D’un abord facile, le pavé de plus de 500 pages se lit comme un roman ou, en tout cas, comme une formidable enquête, passionnante, érudite sans être à aucun moment casse-tête. Je considère personnellement ce livre comme une véritable Bible, un repère indispensable à tout qui s’intéresse à notre passé et aux circonstances qui ont fait que nous sommes, nous, Sapiens, l’espèce dominante sur la planète.
L’enthousiasme remarqué par la diffusion de ce livre (vendu à près de 13 millions d’exemplaires dans le monde) a, inévitablement, donné lieu à des suites à mon sens beaucoup plus dispensables (l’auteur livrant alors sa vision de l’avenir humain et nous donnant quelques leçons pour un développement optimal). Ces déclinaisons gagnent aujourd’hui le 9ème art avec une adaptation majoritairement fidèle au texte du premier ouvrage.

Des idées novatrices

Pour transposer, adapter, transformer la multitude d’informations diverses présente dans « Sapiens » en bande dessinée, il ne faudra pas moins de quatre volumes de 250 pages.
Le premier, qui paraît actuellement, se cantonnera aux origines de l’homme. Sapiens fait figure de véritable génocidaire puisque, pour s’affirmer, il a dû prendre le dessus sur plusieurs autres espèces humanoïdes (dont une, improbable mais pourtant avérée, dont la taille ne dépassait jamais 1m20 !), avant de, vraisemblablement, composer un mix génétique avec son cousin néandertalien, qu’il n’hésitera pas à annihiler. Harari insiste dans son œuvre sur la valeur de la fiction et de la construction de mythes en tant qu’outils fondateurs de la civilisation : lorsque la communauté de l’homme accepte de croire en un être créateur, une vision globale débouchant sur la détermination d’objectifs communs peut faire advenir une véritable culture.
Démontrant que le néolithique – ayant amené la sédentarisation, l’élevage, la domestication (esclavage) de l’animal et l’agriculture – est à la base de la création sociale – au prix d’une perte de liberté de mouvement et la nécessité d’accepter des contraintes de vie – Harari développe des propos porteurs de sens puisque résonnant encore à notre époque.
Cet aspect du livre original se retrouve dans cette adaptation : non content de nous mettre sous les yeux des concepts qui, s’ils peuvent paraître évidents, ont le mérite d’être pleinement exprimés, les auteurs se livrent à quelques bonds dans le temps, établissant des parallèles entre les données historiques et notre mode de vie actuel.

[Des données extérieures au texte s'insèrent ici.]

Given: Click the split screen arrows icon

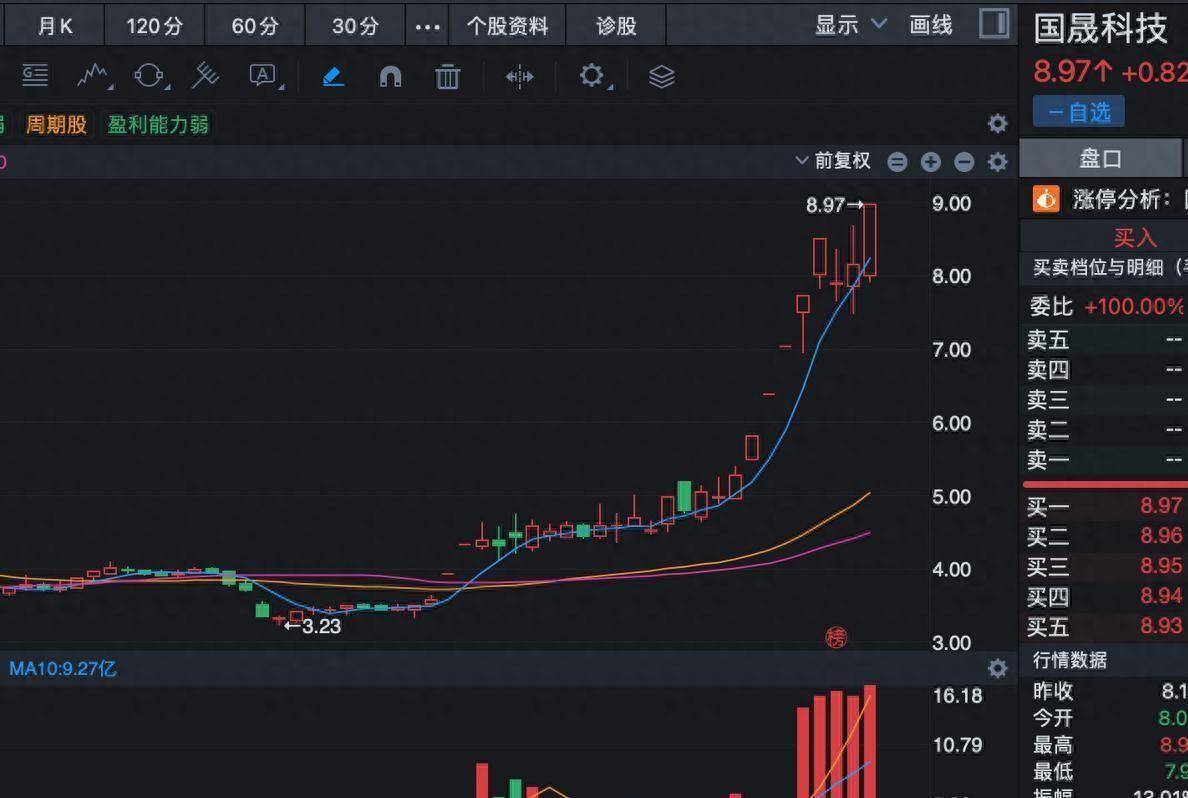Looking at the screenshot, I should tap(518, 76).
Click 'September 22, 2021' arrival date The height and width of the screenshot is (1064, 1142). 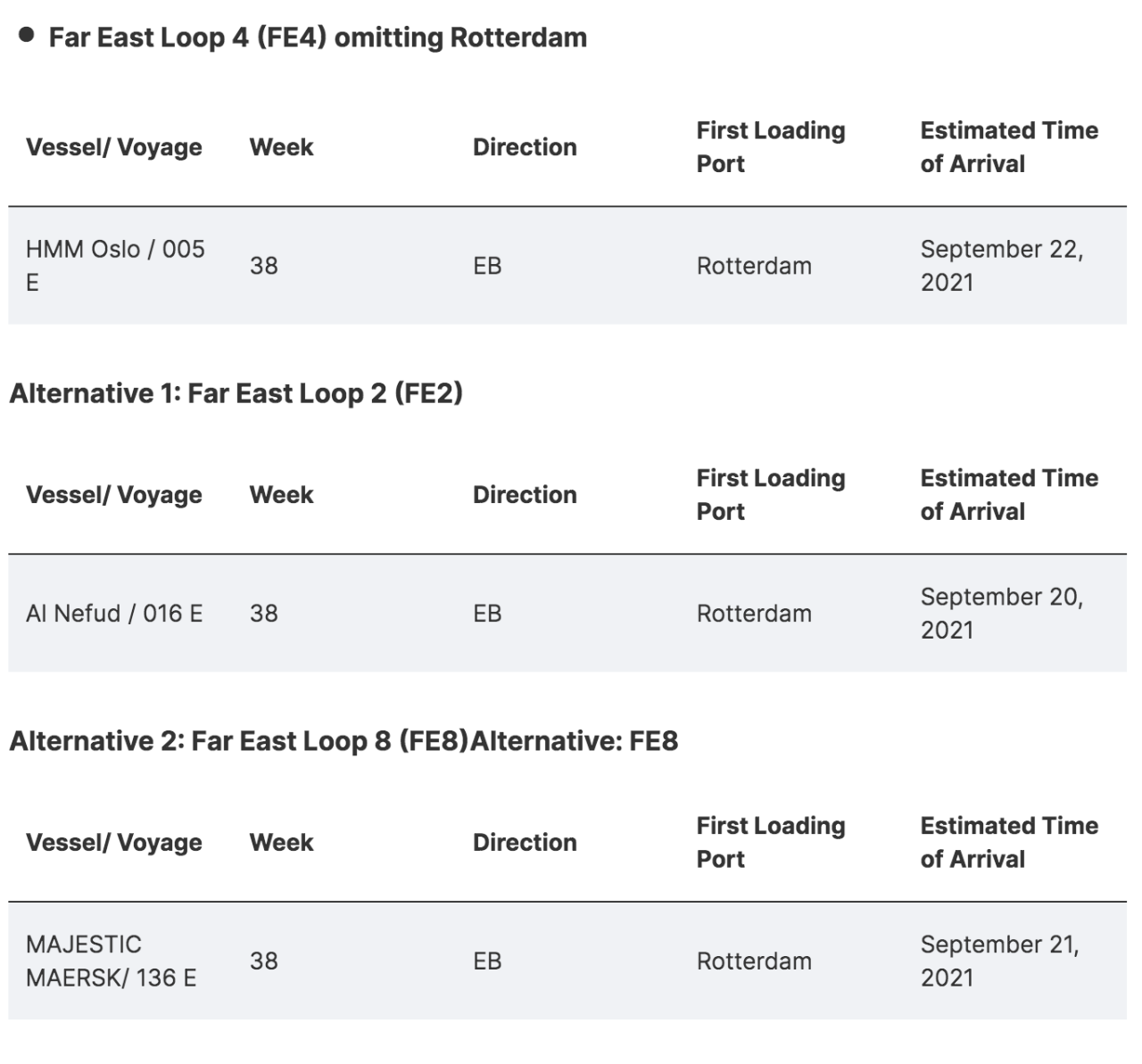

Une collaboration israéalo-franco-belge

« Il n’a fallu qu’une demi-heure pour convaincre Yuval d’accepter le projet d’adaptation », précise le belge David Vandermeulen qui signe la trame scénaristique, « le plus dur a été d’obtenir son assentiment sur les apparitions de son personnage dans les planches ». Dessinées par le français Daniel Casanave, les pages de ce premier volume peuvent peut-être sembler un peu « chargées », au-delà d’une adhésion nécessaire pour le type de graphisme. Mais l’intérêt du texte et la patte artistique de ce trio offrent à la lecture une certaine impatience. N’oublions pas l’humour qui parsème les différents chapitres et qui lie l’ensemble en lui donnant un cachet moins scolaire que le style de Harari, l’israélien.

Un pari largement relevé

Même si, de façon toute personnelle, je considère que le livre original de Harari surpasse en intérêt et en puissance de réflexion l’adaptation en BD, « Sapiens » tient toutes ses promesses. Il prend le parti de l’amusement et provoquera de francs éclats de rire là où le texte de l’historien insistait davantage sur la légèreté de ton – sans jamais se départir du sérieux et de la rigueur scientifique.
Si le but avéré de l’opération est de faire découvrir le livre fondateur à un public peut-être plus rétif à la lecture de longue haleine, il constitue également un formidable hommage et une reconnaissance affirmée pour un historien, qui aura su, en un seul livre, imposer sa vision, sa lucidité et son objectivité.